The Claimant’s arguments

[21] The Claimant argues that the General Division made legal and factual errors when it concluded that he was not taking recommended medications, and that this refusal was unreasonable. The Claimant argues that the General Division mischaracterized or ignored some of the evidence.

[22] At paragraphs 24 to 26 of its decision, the General Division member wrote:

[24] [The psychiatrist’s] notes consistently record that the Claimant was not taking the recommended medications. Finally, in April 2019, the Claimant had told [the psychiatrist] that he would never take any psychiatric medications, even for a few days. This was because he was afraid of the side effects. The Claimant started to use CBD oil obtained from a cousin of his. He refused to take anything else, even though he still had symptoms of anxiety. [The psychiatrist] continued: “I spent some time and tried to convince the patient to try some of the psychiatric medication. He insisted not to.” As the Claimant refused to take medication, [the psychiatrist] discharged him from his care.

[25] The Claimant’s own family doctor evidently did not think this refusal of medication was reasonable. In January 2019, [the family doctor] reported that the Claimant wanted a referral to a different psychiatrist because [the psychiatrist] just wanted him to take medication. [The family doctor] explained that medication was a really important part of the treatment. If the Claimant was not getting any better, maybe he needed to try the medications. Not taking medication was not getting him anywhere. She encouraged him to start the Risperidone (an anti-psychotic) as [the psychiatrist] had recommended.

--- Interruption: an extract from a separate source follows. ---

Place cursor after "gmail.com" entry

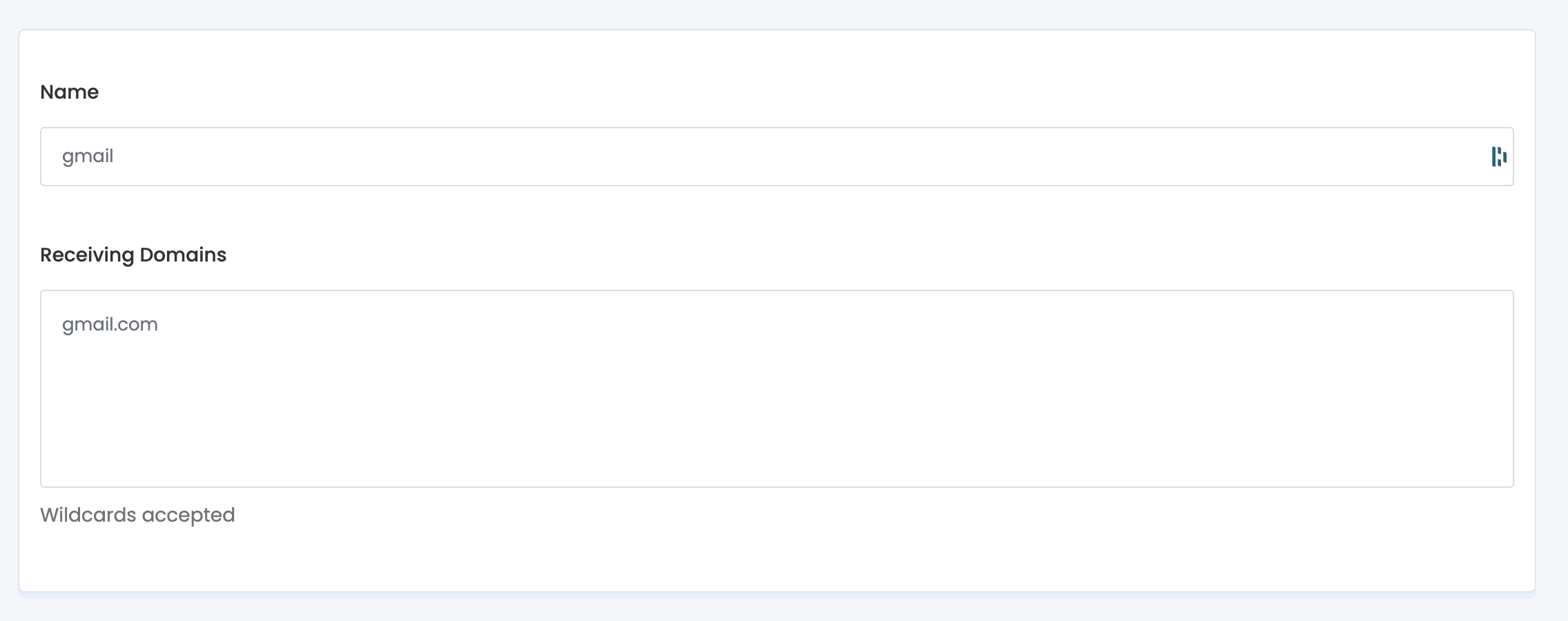[159, 324]
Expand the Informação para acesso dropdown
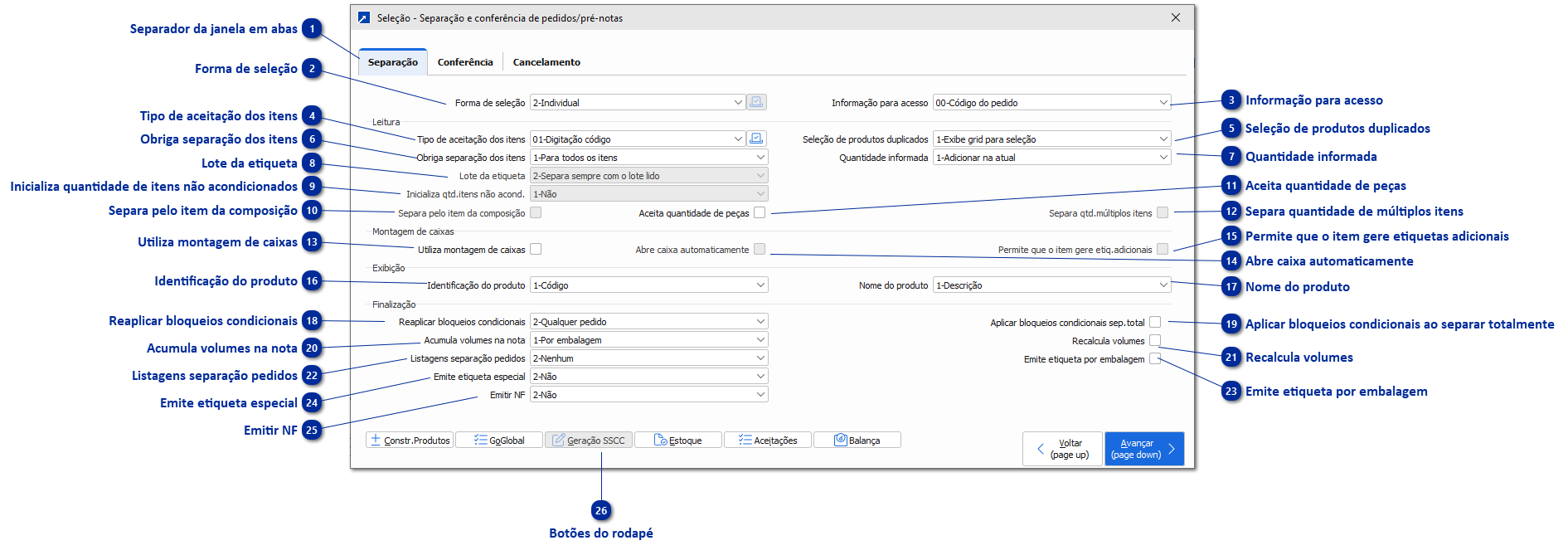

[26] Both [the psychiatrist and the family doctor] evidently believed that psychiatric medication might improve the Claimant’s mental health—that it would significantly affect his disability status.  

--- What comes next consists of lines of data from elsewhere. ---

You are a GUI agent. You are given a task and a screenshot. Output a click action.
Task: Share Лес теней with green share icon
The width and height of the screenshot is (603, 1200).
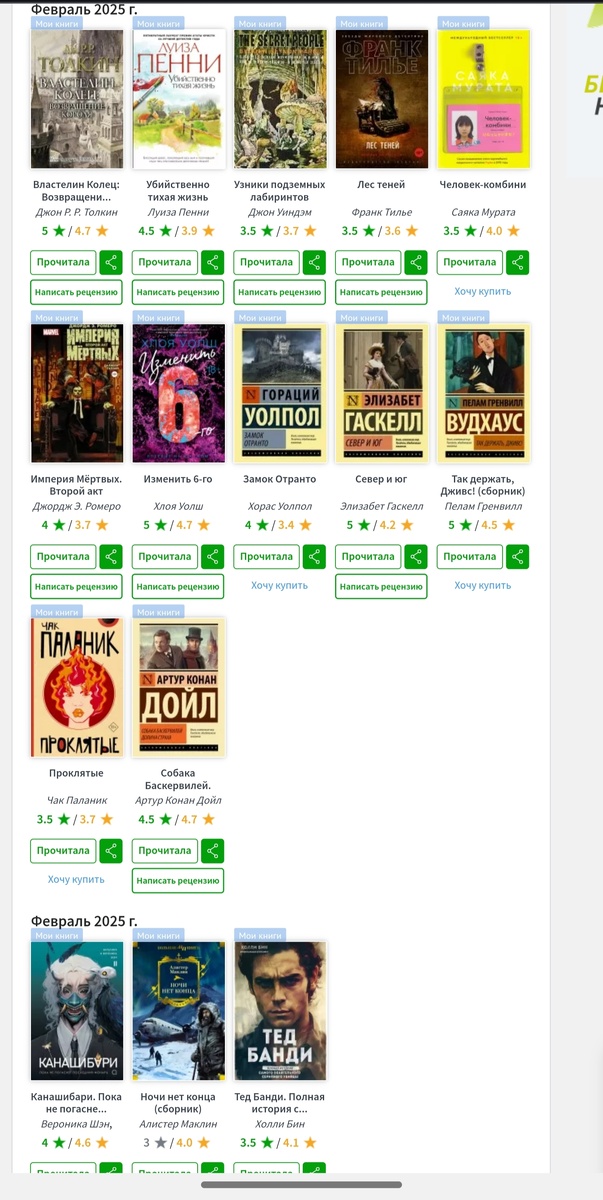coord(416,262)
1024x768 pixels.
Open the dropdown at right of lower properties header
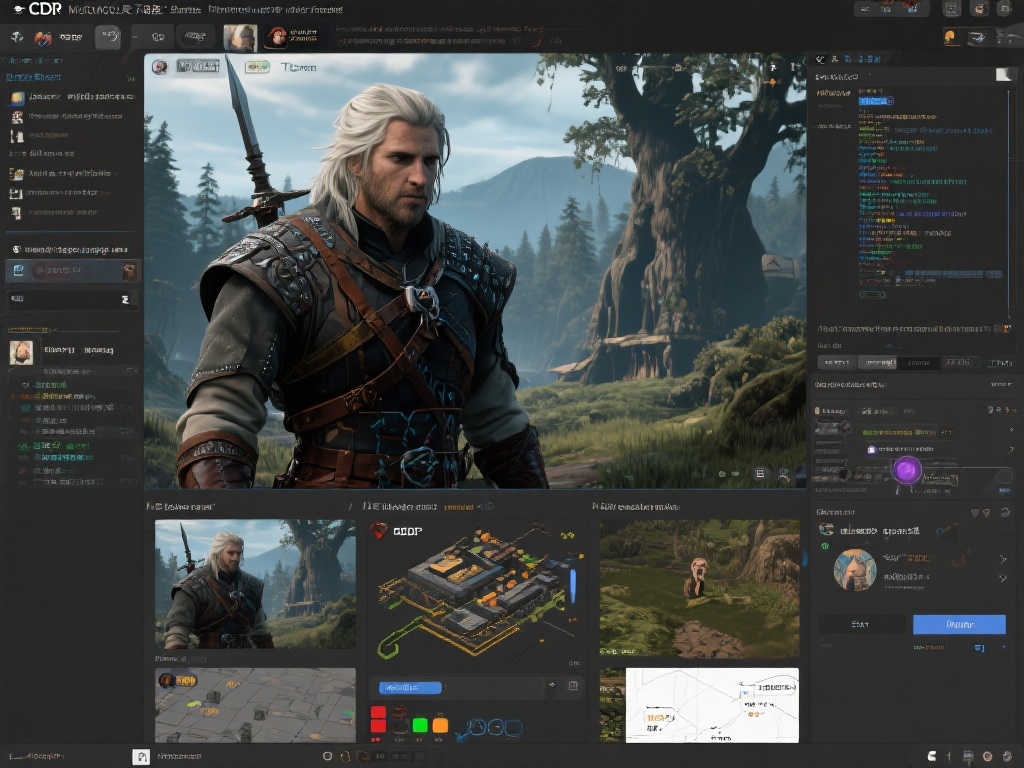point(999,384)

[23] The Claimant argues that the General Division failed to consider the following:

  • He had in fact tried some of the psychiatric medications that the psychiatrist prescribed. In particular, he had taken Cipralex 15 mg and Risperidone 1 mg,
  • Some of the medications were not doing anything for him. He reported to his family doctor that he felt that “Cipralex isn’t doing anything,”Footnote 13
  • Though there had been initial benefits, the Claimant experienced adverse side effects from taking the psychiatric medications.Footnote 14 He found that the Risperidone made him feel sleepy, argumentative, and aggressive.Footnote 15
  • He sought alternatives by asking his family doctor for a referral to another psychiatrist.Footnote 16 The Claimant says that this showed that he was making reasonable efforts to undertake treatment

[24] The Claimant argues that, given his personal experience, it was reasonable for him to refuse to take medication. He argues that, in the “real world” context, if a medication causes a person to act aggressively, it would be reasonable they would develop a fear to taking any other form of medication. The Claimant argues that the General Division failed to consider the fact that he experienced these particular side effects when he took Risperidone.

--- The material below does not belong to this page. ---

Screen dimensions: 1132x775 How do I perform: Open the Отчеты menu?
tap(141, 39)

[25] The Claimant also argues that the General Division misapplied the legal principles set out in LalondeFootnote 17 and Sharma.Footnote 18 In the case of Lalonde,the Federal Court of Appeal held that claimants have to submit to reasonable treatment recommendations. And, in the absence of undergoing treatment, the decision-maker would have to consider the reasonableness of a claimant’s refusal and what impact that refusal might have on their disability status if the refusal was considered unreasonable.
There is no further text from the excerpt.